Promuovere la cultura della prevenzione e della gestione delle emergenze, incoraggiando gli studenti a adottare comportamenti corretti e aumentando la consapevolezza sui rischi potenziali, è l’obiettivo della collaborazione tra il ministero dell’Istruzione e del Merito e il ministero dell’Interno, tramite il Dipartimento dei Vigili del fuoco, del Soccorso pubblico e della Difesa civile.
L’iniziativa è stata presentata ieri al Viminale durante un evento che ha visto la partecipazione, tra gli altri, del sottosegretario all’Interno, Emanuele Prisco, e del sottosegretario all’Istruzione e al Merito, Paola Frassinetti.
«Questo accordo segna un passo importante per costruire una cultura della sicurezza che coinvolga principalmente le nuove generazioni, sviluppando abilità di autoprotezione» ha dichiarato Prisco. «La cooperazione tra i ministeri, in particolare sui temi della sicurezza, porta a unire esperienze per condividere informazioni e ottimizzare le risorse disponibili.
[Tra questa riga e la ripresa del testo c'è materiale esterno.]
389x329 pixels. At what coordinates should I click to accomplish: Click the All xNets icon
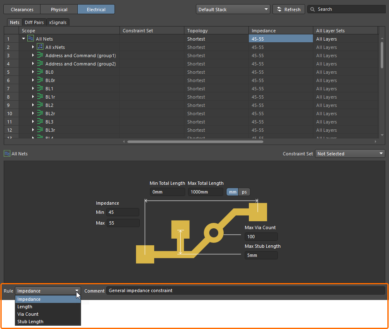coord(40,47)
I Vigili del fuoco, oltre al loro straordinario lavoro quotidiano, sono i migliori ambasciatori della cultura della sicurezza. Integrare le loro competenze e la loro esperienza direttamente nelle aule scolastiche significa rendere la prevenzione un patrimonio educativo condivISO. Vogliamo che i nostri giovani non solo apprendano a riconoscere e gestire le emergenze, ma sviluppino una vera coscienza del rischio, investendo così concretamente nell’educazione e nella formazione del nostro futuro».
Grazie a questa sinergia, i Vigili del fuoco saranno attivamente coinvolti in numerose scuole italiane, dove realizzeranno attività di sensibilizzazione e progetti educativi, trasferendo il loro bagaglio di competenze tecniche e operative ai giovani, per formarli come cittadini consapevoli e attivi nella tutela della sicurezza personale e della comunità.
Tra le attività previste, vi è la condivisione di informazioni in formato digitale sulla cultura della sicurezza e sulle pratiche da seguire in situazioni di rischio, le quali saranno integrate nelle piattaforme e nei registri scolastici elettronici utilizzati da studenti e genitori.